Data items:
══════════

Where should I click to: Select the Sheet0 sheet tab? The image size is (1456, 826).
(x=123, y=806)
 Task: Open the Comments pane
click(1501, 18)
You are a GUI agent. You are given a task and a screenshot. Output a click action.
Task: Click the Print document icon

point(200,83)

══════════

**WHAT THIS TASK INVOLVES:** Exact copies of the line containing "Task: Open the Comments pane" and of every line after it through the end of the entries are all that should be output.

**TASK RESULT:**
 Task: Open the Comments pane
click(1501, 18)
You are a GUI agent. You are given a task and a screenshot. Output a click action.
Task: Click the Print document icon

point(200,83)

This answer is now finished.